SUPPLIED RECORDS section start

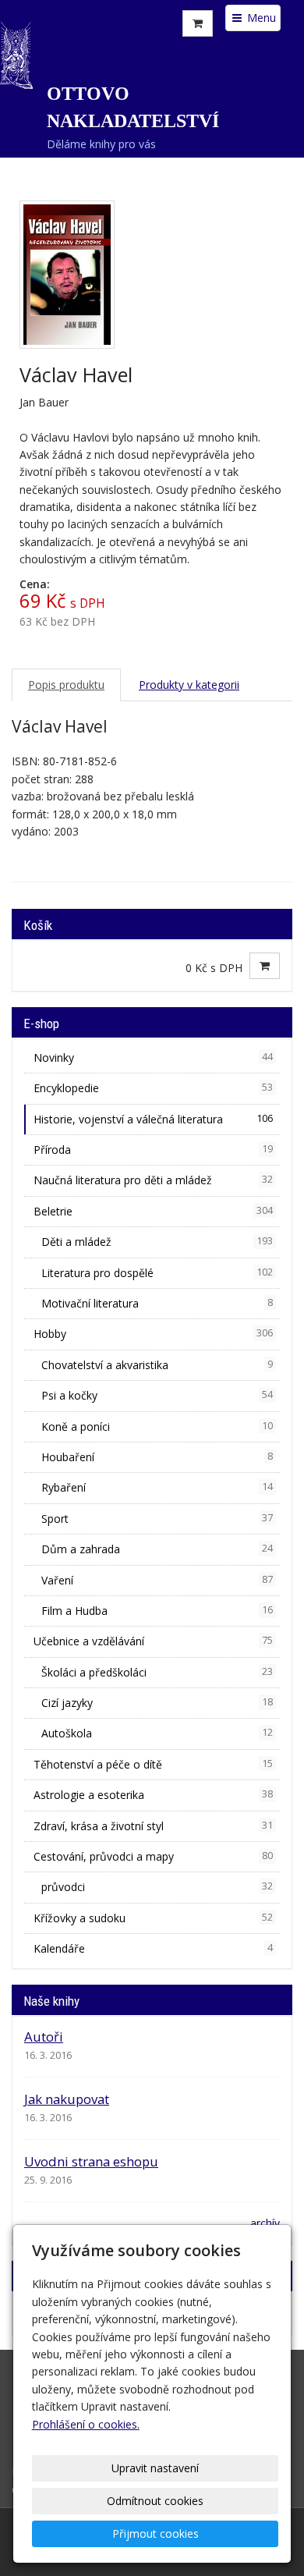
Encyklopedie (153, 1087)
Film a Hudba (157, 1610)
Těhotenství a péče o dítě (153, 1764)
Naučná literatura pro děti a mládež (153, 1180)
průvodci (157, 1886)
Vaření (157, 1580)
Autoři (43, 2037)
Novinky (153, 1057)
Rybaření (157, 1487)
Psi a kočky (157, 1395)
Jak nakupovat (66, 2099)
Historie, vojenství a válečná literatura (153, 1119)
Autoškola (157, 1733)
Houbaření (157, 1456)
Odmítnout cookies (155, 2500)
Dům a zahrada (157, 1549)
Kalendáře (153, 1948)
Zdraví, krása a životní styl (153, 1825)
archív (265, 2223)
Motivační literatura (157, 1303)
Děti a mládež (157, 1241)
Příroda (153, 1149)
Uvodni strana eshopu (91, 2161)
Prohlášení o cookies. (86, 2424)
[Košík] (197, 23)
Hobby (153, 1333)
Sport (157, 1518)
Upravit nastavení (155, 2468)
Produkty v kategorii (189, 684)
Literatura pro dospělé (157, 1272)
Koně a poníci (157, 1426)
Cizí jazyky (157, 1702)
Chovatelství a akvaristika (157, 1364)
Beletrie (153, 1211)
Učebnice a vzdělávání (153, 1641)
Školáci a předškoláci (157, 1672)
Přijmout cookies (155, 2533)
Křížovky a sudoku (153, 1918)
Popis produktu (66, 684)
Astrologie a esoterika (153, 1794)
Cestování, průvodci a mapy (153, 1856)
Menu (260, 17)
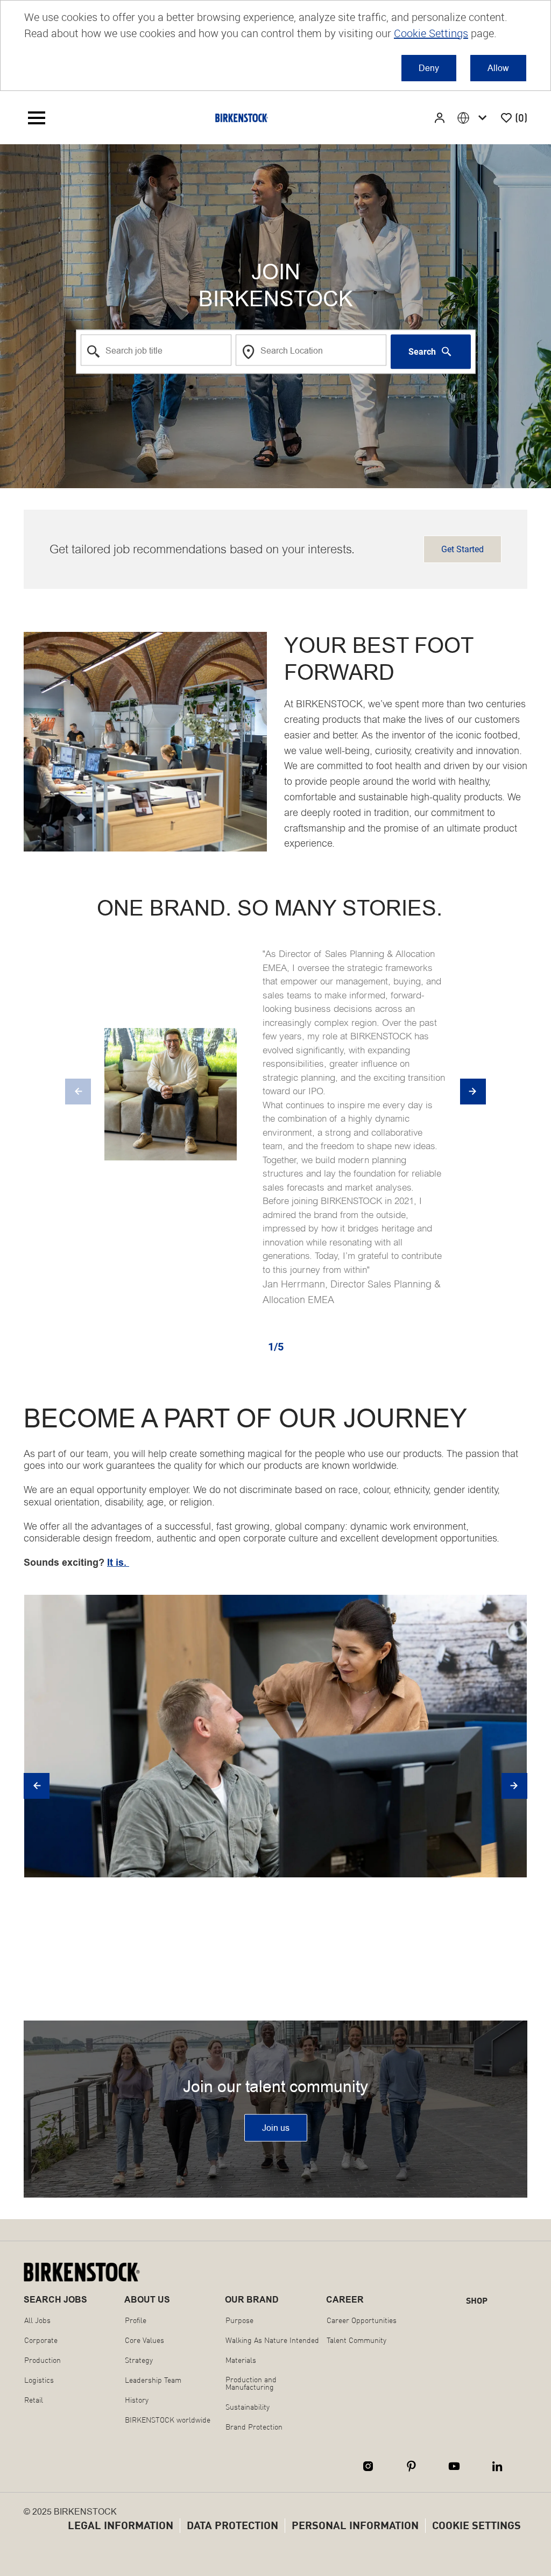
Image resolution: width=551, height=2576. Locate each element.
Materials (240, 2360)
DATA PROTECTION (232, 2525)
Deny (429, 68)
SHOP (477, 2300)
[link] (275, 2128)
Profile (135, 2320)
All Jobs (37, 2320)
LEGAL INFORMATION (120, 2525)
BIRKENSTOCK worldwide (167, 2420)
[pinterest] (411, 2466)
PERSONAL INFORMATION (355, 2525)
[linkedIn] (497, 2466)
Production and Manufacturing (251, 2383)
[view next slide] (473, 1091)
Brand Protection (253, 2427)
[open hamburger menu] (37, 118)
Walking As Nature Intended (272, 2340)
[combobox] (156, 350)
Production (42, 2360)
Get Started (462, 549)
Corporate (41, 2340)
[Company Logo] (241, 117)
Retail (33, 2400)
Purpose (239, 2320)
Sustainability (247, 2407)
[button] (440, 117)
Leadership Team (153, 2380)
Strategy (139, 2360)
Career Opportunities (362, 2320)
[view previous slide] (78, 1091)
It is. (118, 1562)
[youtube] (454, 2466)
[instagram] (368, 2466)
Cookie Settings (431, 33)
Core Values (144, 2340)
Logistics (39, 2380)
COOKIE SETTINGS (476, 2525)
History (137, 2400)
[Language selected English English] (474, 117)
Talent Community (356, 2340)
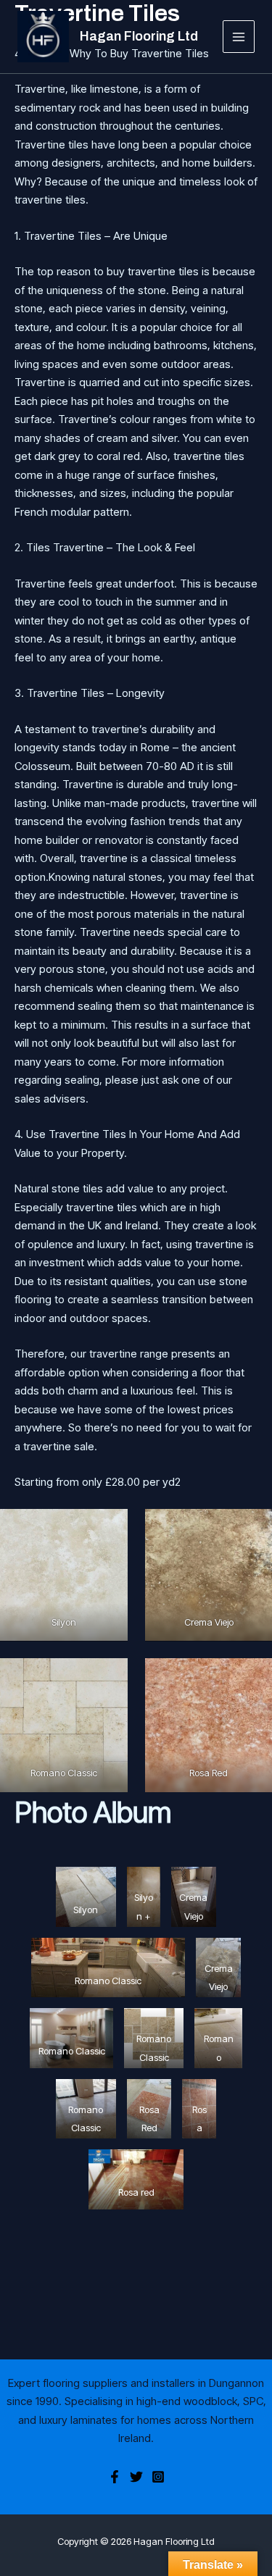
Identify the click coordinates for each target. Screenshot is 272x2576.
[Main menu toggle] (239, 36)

SUPPLIED RECORDS section end

== ACTION ITEM ==
The records above should be repeated exactly, with no pictures in the copy.

== RESPONSE FOR THIS EXERCISE ==
Encyklopedie (153, 1087)
Film a Hudba (157, 1610)
Těhotenství a péče o dítě (153, 1764)
Naučná literatura pro děti a mládež (153, 1180)
průvodci (157, 1886)
Vaření (157, 1580)
Autoři (43, 2037)
Novinky (153, 1057)
Rybaření (157, 1487)
Psi a kočky (157, 1395)
Jak nakupovat (66, 2099)
Historie, vojenství a válečná literatura (153, 1119)
Autoškola (157, 1733)
Houbaření (157, 1456)
Odmítnout cookies (155, 2500)
Dům a zahrada (157, 1549)
Kalendáře (153, 1948)
Zdraví, krása a životní styl (153, 1825)
archív (265, 2223)
Motivační literatura (157, 1303)
Děti a mládež (157, 1241)
Příroda (153, 1149)
Uvodni strana eshopu (91, 2161)
Prohlášení o cookies. (86, 2424)
[Košík] (197, 23)
Hobby (153, 1333)
Sport (157, 1518)
Upravit nastavení (155, 2468)
Produkty v kategorii (189, 684)
Literatura pro dospělé (157, 1272)
Koně a poníci (157, 1426)
Cizí jazyky (157, 1702)
Chovatelství a akvaristika (157, 1364)
Beletrie (153, 1211)
Učebnice a vzdělávání (153, 1641)
Školáci a předškoláci (157, 1672)
Přijmout cookies (155, 2533)
Křížovky a sudoku (153, 1918)
Popis produktu (66, 684)
Astrologie a esoterika (153, 1794)
Cestování, průvodci a mapy (153, 1856)
Menu (260, 17)
Image resolution: width=551, height=2576. Locate each element.
Materials (240, 2360)
DATA PROTECTION (232, 2525)
Deny (429, 68)
SHOP (477, 2300)
[link] (275, 2128)
Profile (135, 2320)
All Jobs (37, 2320)
LEGAL INFORMATION (120, 2525)
BIRKENSTOCK worldwide (167, 2420)
[pinterest] (411, 2466)
PERSONAL INFORMATION (355, 2525)
[linkedIn] (497, 2466)
Production and Manufacturing (251, 2383)
[view next slide] (473, 1091)
Brand Protection (253, 2427)
[open hamburger menu] (37, 118)
Walking As Nature Intended (272, 2340)
[combobox] (156, 350)
Production (42, 2360)
Get Started (462, 549)
Corporate (41, 2340)
[Company Logo] (241, 117)
Retail (33, 2400)
Purpose (239, 2320)
Sustainability (247, 2407)
[button] (440, 117)
Leadership Team (153, 2380)
Strategy (139, 2360)
Career Opportunities (362, 2320)
[view previous slide] (78, 1091)
It is. (118, 1562)
[youtube] (454, 2466)
[instagram] (368, 2466)
Cookie Settings (431, 33)
Core Values (144, 2340)
Logistics (39, 2380)
COOKIE SETTINGS (476, 2525)
History (137, 2400)
[Language selected English English] (474, 117)
Talent Community (356, 2340)
Identify the click coordinates for each target. Screenshot is 272x2576.
[Main menu toggle] (239, 36)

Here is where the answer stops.